The ceremony was but a silent way of saying, "Let us eat and drink, for
to-morrow we die," which, as Paul's solemn irony makes but too plain,
must be the philosophy of life to those who believe that the dead rise
not, which was the case with the Egyptians and the Greeks, and the
Hebrews also. An old French epitaph expresses to the full this
philosophy:--

"Ce que j'ai mange,
Ce que j'ai bu,
Ce que j'ai dissipe,
Je l'ai maintenant avec moi.
Ce que j'ai laisse,
Je l'ai perdu,"

What I ate,
What I drank,
What I dissipated,
I have with me.
That which I left
I lost.

The figure of the sad youth leaning upon an inverted torch, in which
the Greeks embodied their idea of Death, is familiar to all who have
examined ancient Art. The Etruscan Death was a female, with wings upon
the shoulders, head, and feet, hideous countenance, terrible fangs and
talons, and a black skin. No example of the form attributed to him by
the early Christians has come down to us, that I can discover; but we
know that they, as well as the later Hebrews, considered Death as the
emissary of the Evil One, if not identical with him, and called him
impious, unholy. It was in the Dark Ages, that the figure of a dead body
or a skull was first used as a symbol of Death; but even then its office
appears to have been purely symbolic, and not representative;--that is,
these figures served to remind men of their mortality, or to mark a
place of sepulture, and were not the embodiment of an idea, not the
creation of a personage,--Death. It is not until the thirteenth or
fourteenth century that we find this embodiment clearly defined and
generally recognized; and even then the figure used was not a skeleton,
but a cadaverous and emaciated body.

Among the remains of Greek and Roman Art, only two groups are known in
which a skeleton appears; and it is remarkable that in both of these the
skeletons are dancing. In one group of three, the middle figure is a
female. Its comparative breadth at the shoulders and narrowness at the
hips make at first a contrary impression; but the position of the body
and limbs is, oddly enough, too like that of a female dancer of the
modern French school to leave the question in more than a moment's
doubt. Thus the artists who did not embody their idea of death in a
skeleton were the first to conceive and execute a real Dance of Death.
In both the groups referred to, the motive is manifestly comic; and
neither of them has any similarity to the Dances of Death of which
Holbein's has become the grand representative. These had their origin,
we can hardly tell with certainty how, or when, or where; although the
subject has enlisted the investigating labors of such accomplished
scholars and profound antiquaries as Douce and Ottley in England,
and Peignot and Langlois in France. But a story with which they are
intimately connected, even if it is not their germ, has been discovered;
ancient customs which must have aided in their development are familiar
to all investigators of ancient manners, and especially of ancient
amusements; and the motives which inform them all, and the moral
condition of Christendom of which they were the result, are plain
enough.

We have seen before, that this Dance consisted of several groups of two
or more figures, one of which was always Death in the act of claiming a
victim; and for the clear comprehension of what follows, it is necessary
to anticipate a little, and remark, that there is no doubt that the
Dance was first represented by living performers. Strange as this seems
to us, it was but in keeping with the spirit of the time, which we call,
perhaps with some presumption, the Dark Ages.
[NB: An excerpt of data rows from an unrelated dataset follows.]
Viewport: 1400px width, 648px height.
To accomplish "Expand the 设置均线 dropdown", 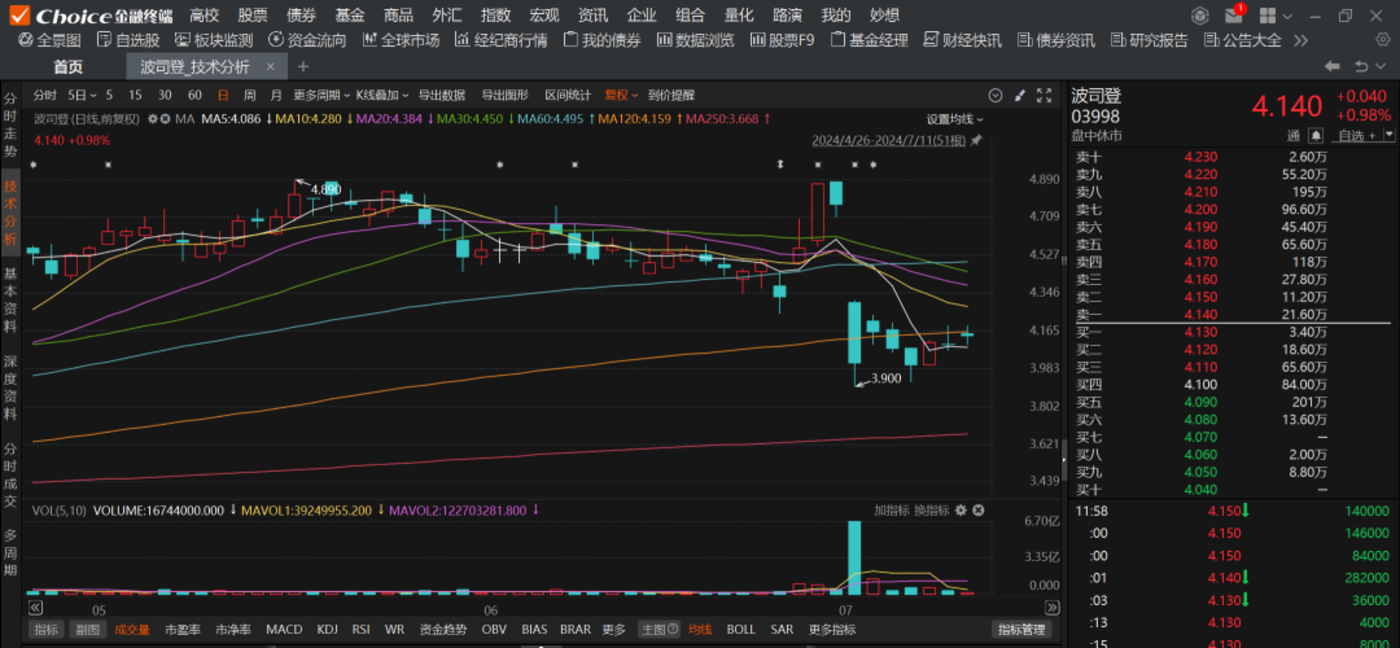I will click(x=954, y=118).
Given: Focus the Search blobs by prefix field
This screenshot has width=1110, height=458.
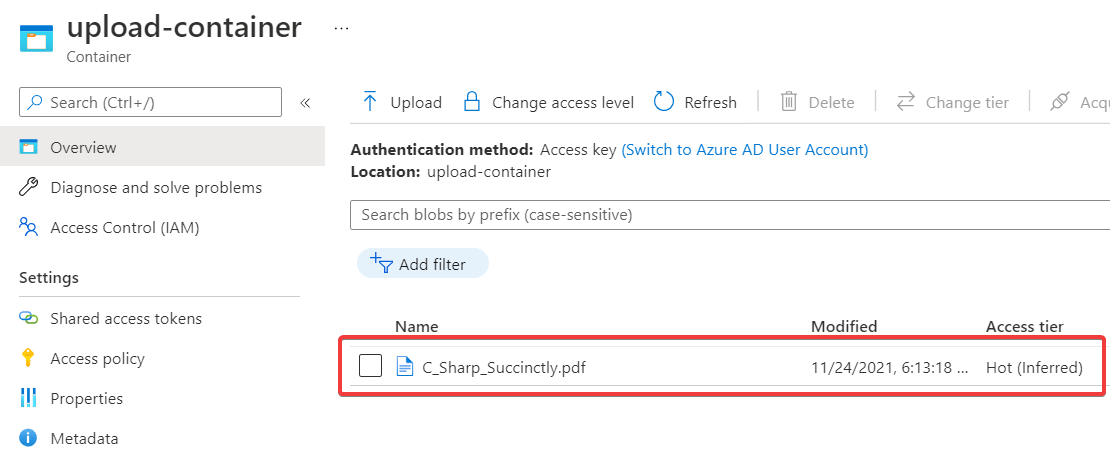Looking at the screenshot, I should pos(728,214).
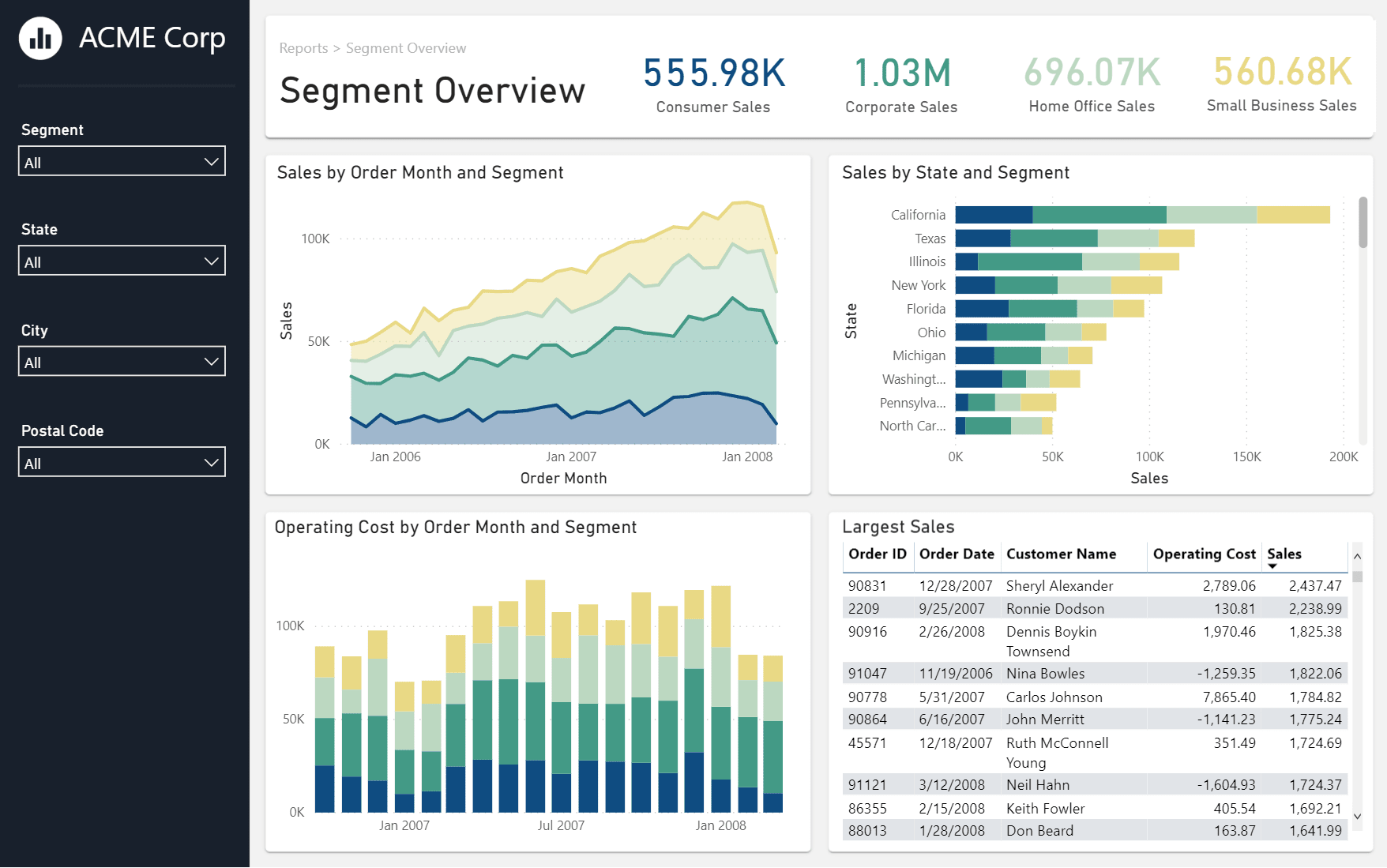Open the City dropdown list
Viewport: 1387px width, 868px height.
(x=122, y=362)
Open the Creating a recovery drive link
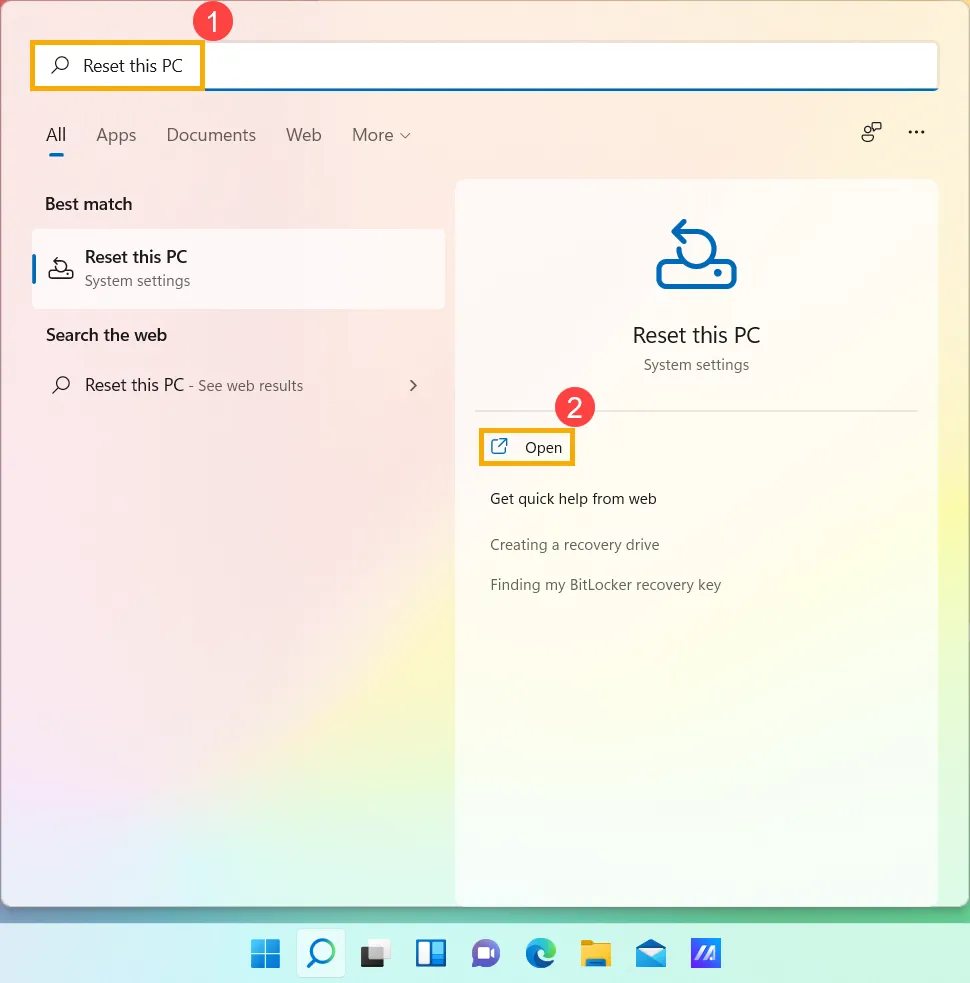 [574, 544]
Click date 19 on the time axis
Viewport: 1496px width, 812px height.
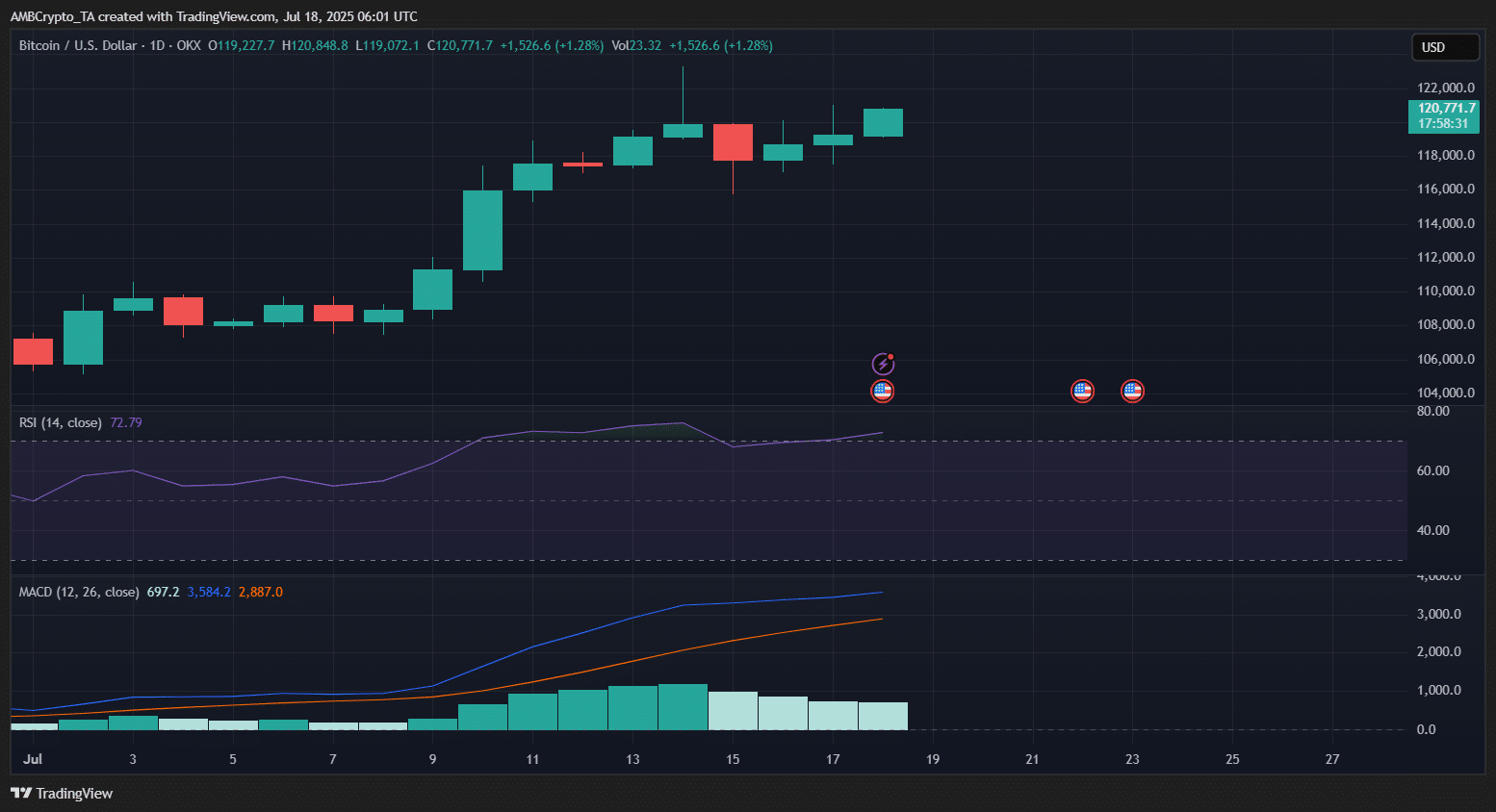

The story which is probably the germ of this Dance was called _Les Trois
Morts et les Trois Vifs_,--"The Three Dead and the Three Living." It is
of indefinable antiquity and uncertain origin. It is said, that three
noble youths, as they returned from hunting, were met in the gloom of
the forest by three hideous spectres, in the form of decaying human
corpses; and that, as they stood rooted to the ground by this appalling
sight, the figures addressed them solemnly upon the vanity of worldly
grandeur and pleasure, and admonished them, that, although in the heyday
of youth, they must soon become as they (the spectres) were. This story,
or _dit_, "saying," as it was called in French, was exceedingly popular
through-out Europe five or six hundred years ago. It is found in the
language of every Christian nation of the period, and, extended by means
of accessory incidents and much moralizing, is made to cover several
pages in more than one old illuminated manuscript. In the Arundel MSS.,
in England, there is one of the many versions of the legend written
in French so old that it is quite as difficult for Frenchmen as for
Englishmen to read it. But over an illuminated picture of the incident,
in which three kings are shown meeting the three skeletons, are these
lines in English, as old, but less obsolete:--

_Over the Kings_.

"Ich am afert
Lo whet ich see
Methinketh hit be develes thre."

_Over the Skeletons_.

"Ich wes wel fair
Such schel tou be
For Godes love be wer by me."

In these rude lines is the whole moral of the legend, and of the Dance
of Death which grew out of it. That growth was simple, gradual, and
natural. In the versions and in the pictorial representations of the
legend there soon began to be much variety in the persons who met the
spectres. At first three noble youths, they became three kings, three
noble ladies, a king, a queen, and their son or daughter, and so
on,--the rank of the persons, however, being always high. For, as we
shall have occasion to notice hereafter more particularly, the mystery
of the Dance had a democratic as well as a religious significance; and
it served to bring to mind, not only the irresistible nature of Death's
summons, but the real equality of all men; and this it did in a manner
to which those of high condition could not object.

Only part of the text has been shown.